British consumers were putting the least amount of money into paying down their mortgage debt in a year during September, suggesting they were spending out instead as the economy began to recover.
According to the Bank of England, UK homeowners put £10.4bn into repaying their mortgages during September 2013. This is a slowdown from £12.5bn in October and the lowest since September 2012 when the figure was £10.5bn.
Wages are in real terms decline in the UK as pay growth is far outpaced by consumer price inflation. This means consumers are either wearing down savings or leveraging themselves with more personal debt in order to spend out.
Bank of England figures show UK households are raiding savings.
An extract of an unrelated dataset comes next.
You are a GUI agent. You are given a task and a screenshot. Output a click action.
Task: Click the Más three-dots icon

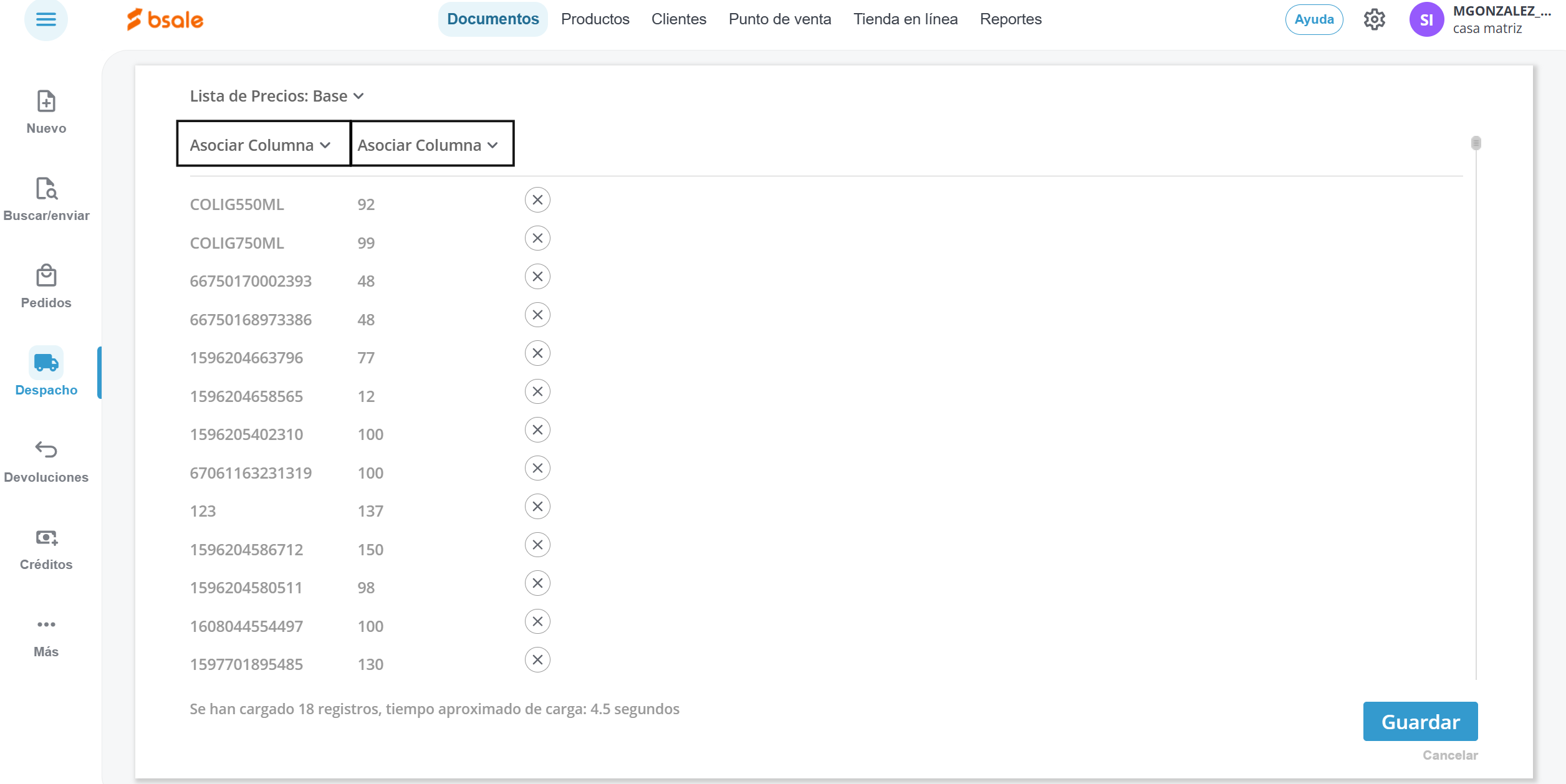coord(46,624)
They took £23bn out of long-term savings in 2012, the most for 40 years.
Data from the Office for Budget Responsibility (OBR), the Treasury's independent fiscal watchdog, shows the current UK recovery is being driven by household consumption and the housing boom.
UK house prices are on the rise amid mortgage easing stimulus, such as the Help to Buy scheme, and a constrained supply of new affordable homes.
The Office for National Statistics (ONS) said UK house prices rose at an average of 5.5% across all regions in the year to October 2013.
High house prices before the financial crisis meant homeowners could borrow large amounts against their properties.
A slowdown in mortgage debt repayments coupled with falling wages may concern Bank of England policymakers, who are fearful of the UK repeating the same debt mistakes as before the crisis.
The Bank of England has already reacted to relieve the pressure on the housing market as demand rockets because of easier-to-access mortgages.
It has halted mortgage stimulus under Funding for Lending, which will now focus solely on improving the flow of credit to small firms.